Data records
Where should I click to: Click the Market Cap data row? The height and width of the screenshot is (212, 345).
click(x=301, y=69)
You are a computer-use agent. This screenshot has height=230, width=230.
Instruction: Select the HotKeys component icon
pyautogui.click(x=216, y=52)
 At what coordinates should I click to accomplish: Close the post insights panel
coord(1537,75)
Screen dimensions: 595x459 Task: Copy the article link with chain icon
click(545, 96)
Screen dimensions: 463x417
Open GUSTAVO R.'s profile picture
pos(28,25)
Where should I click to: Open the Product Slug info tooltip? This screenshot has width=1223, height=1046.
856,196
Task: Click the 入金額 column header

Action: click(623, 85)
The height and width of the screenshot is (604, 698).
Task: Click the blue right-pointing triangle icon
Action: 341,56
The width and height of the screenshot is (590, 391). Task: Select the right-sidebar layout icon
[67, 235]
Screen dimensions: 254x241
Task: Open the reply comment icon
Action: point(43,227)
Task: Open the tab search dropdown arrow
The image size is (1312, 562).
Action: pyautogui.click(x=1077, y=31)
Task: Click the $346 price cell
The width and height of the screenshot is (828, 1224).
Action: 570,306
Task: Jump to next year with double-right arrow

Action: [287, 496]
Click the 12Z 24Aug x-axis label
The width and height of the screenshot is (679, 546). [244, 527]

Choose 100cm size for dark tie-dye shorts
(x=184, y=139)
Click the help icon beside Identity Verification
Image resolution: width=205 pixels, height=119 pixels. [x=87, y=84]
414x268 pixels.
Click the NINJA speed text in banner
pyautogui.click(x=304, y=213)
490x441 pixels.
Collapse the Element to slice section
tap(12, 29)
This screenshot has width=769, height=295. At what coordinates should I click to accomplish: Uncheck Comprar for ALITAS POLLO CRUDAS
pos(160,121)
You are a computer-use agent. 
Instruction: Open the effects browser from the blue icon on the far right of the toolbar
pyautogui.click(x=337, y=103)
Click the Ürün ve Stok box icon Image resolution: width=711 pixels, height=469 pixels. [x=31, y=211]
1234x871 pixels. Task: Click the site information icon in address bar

Problem details. Lines that include the word "computer" — how many are there in the data? Answer with the number alone.

The completed task. 2